Segment Open

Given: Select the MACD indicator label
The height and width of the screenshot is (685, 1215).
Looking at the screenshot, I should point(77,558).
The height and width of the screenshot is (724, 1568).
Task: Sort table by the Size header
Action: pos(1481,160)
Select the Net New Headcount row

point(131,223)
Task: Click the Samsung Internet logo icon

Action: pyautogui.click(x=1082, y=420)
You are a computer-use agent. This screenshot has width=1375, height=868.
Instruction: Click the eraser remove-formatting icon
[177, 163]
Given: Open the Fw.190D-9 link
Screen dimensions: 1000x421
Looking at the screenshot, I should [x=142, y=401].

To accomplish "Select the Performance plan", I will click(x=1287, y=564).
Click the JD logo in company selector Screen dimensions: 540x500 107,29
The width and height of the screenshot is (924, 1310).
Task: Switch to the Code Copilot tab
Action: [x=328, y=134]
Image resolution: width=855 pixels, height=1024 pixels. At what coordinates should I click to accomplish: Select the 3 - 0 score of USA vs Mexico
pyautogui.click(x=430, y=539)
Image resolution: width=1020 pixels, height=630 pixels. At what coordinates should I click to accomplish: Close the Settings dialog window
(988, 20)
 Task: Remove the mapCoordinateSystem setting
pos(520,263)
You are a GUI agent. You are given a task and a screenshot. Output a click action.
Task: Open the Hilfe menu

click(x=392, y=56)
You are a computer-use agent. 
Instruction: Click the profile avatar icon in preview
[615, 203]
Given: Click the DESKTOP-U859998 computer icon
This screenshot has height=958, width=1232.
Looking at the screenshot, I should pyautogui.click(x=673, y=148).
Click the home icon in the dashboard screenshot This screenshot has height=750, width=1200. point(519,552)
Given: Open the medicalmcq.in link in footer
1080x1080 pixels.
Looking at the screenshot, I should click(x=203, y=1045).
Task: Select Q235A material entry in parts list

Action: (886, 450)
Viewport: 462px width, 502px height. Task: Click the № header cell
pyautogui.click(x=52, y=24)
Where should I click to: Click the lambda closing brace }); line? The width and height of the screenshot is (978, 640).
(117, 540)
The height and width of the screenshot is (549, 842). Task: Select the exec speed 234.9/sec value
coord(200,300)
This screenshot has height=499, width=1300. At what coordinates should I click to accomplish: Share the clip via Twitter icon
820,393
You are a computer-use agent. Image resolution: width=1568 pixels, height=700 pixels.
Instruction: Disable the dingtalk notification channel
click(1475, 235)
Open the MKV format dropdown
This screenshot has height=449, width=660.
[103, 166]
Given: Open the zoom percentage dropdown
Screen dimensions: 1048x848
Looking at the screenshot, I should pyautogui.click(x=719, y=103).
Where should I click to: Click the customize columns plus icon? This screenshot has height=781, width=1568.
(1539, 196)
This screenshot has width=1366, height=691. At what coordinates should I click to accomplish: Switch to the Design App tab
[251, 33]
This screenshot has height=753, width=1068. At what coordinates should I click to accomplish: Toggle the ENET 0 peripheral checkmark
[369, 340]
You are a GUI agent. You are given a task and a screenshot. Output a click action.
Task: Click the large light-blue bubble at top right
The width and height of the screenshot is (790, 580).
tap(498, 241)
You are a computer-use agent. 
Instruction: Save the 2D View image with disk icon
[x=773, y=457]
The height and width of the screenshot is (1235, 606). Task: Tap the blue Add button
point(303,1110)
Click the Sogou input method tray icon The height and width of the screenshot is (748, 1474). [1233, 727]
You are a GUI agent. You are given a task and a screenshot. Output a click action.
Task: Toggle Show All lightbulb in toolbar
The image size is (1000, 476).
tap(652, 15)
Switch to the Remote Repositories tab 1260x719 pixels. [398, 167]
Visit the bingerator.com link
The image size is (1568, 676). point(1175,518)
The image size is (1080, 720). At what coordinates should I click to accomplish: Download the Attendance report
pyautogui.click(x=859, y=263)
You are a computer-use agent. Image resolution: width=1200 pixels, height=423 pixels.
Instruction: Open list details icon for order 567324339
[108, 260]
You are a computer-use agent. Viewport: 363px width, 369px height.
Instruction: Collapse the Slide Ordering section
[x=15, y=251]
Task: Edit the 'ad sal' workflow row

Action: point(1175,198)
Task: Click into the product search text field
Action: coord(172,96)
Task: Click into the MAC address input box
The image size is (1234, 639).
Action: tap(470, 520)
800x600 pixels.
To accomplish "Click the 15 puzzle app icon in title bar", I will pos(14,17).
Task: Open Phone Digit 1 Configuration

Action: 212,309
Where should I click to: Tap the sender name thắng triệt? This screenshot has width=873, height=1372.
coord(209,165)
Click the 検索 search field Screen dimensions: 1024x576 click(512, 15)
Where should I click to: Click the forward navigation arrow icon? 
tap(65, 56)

Segment Closed

EXERCISE GOAL — Identify the lines of the entries containing the string "will". Copy each such line.

WRITTEN SOLUTION —
To accomplish "Select the Performance plan", I will click(x=1287, y=564).
To accomplish "Click the 15 puzzle app icon in title bar", I will pos(14,17).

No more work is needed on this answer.